* _Problem to solve_:
Print the entire listing. Each line must match the original exactly.

□ □ □

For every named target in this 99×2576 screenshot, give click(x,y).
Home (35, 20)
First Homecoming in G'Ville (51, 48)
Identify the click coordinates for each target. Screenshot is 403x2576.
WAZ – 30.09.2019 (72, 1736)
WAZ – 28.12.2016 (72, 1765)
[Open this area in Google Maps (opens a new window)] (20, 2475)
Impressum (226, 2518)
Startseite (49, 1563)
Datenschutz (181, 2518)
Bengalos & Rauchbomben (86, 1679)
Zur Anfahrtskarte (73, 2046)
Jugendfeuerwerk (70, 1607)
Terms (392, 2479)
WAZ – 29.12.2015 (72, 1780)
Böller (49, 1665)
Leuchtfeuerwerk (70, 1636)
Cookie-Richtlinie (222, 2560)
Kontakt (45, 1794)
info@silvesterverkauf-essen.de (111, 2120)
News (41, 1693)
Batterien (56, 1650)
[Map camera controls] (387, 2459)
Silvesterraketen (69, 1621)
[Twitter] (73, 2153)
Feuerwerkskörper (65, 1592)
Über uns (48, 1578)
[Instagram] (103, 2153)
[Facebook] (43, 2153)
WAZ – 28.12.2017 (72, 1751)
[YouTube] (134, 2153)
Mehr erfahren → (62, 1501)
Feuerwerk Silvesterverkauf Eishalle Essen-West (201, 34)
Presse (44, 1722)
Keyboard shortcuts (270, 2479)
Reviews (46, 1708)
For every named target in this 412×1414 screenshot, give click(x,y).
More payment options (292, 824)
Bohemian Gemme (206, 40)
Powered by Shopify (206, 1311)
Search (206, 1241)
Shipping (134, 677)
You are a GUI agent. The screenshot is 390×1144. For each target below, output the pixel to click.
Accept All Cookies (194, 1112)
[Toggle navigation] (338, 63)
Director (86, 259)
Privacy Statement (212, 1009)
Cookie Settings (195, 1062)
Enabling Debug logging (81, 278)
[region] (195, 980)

□ □ □

* _Written answer_:
For every named target in this 99×2576 screenshot, give click(x,y).
Home (35, 20)
First Homecoming in G'Ville (51, 48)
Identify the click coordinates for each target. Screenshot is 403x2576.
WAZ – 30.09.2019 (72, 1736)
WAZ – 28.12.2016 (72, 1765)
[Open this area in Google Maps (opens a new window)] (20, 2475)
Impressum (226, 2518)
Startseite (49, 1563)
Datenschutz (181, 2518)
Bengalos & Rauchbomben (86, 1679)
Zur Anfahrtskarte (73, 2046)
Jugendfeuerwerk (70, 1607)
Terms (392, 2479)
WAZ – 29.12.2015 (72, 1780)
Böller (49, 1665)
Leuchtfeuerwerk (70, 1636)
Cookie-Richtlinie (222, 2560)
Kontakt (45, 1794)
info@silvesterverkauf-essen.de (111, 2120)
News (41, 1693)
Batterien (56, 1650)
[Map camera controls] (387, 2459)
Silvesterraketen (69, 1621)
[Twitter] (73, 2153)
Feuerwerkskörper (65, 1592)
Über uns (48, 1578)
[Instagram] (103, 2153)
[Facebook] (43, 2153)
WAZ – 28.12.2017 (72, 1751)
[YouTube] (134, 2153)
Mehr erfahren → (62, 1501)
Feuerwerk Silvesterverkauf Eishalle Essen-West (201, 34)
Presse (44, 1722)
Keyboard shortcuts (270, 2479)
Reviews (46, 1708)
For every named target in this 412×1414 screenshot, give click(x,y).
More payment options (292, 824)
Bohemian Gemme (206, 40)
Powered by Shopify (206, 1311)
Search (206, 1241)
Shipping (134, 677)
You are a GUI agent. The screenshot is 390×1144. For each target below, output the pixel to click.
Accept All Cookies (194, 1112)
[Toggle navigation] (338, 63)
Director (86, 259)
Privacy Statement (212, 1009)
Cookie Settings (195, 1062)
Enabling Debug logging (81, 278)
[region] (195, 980)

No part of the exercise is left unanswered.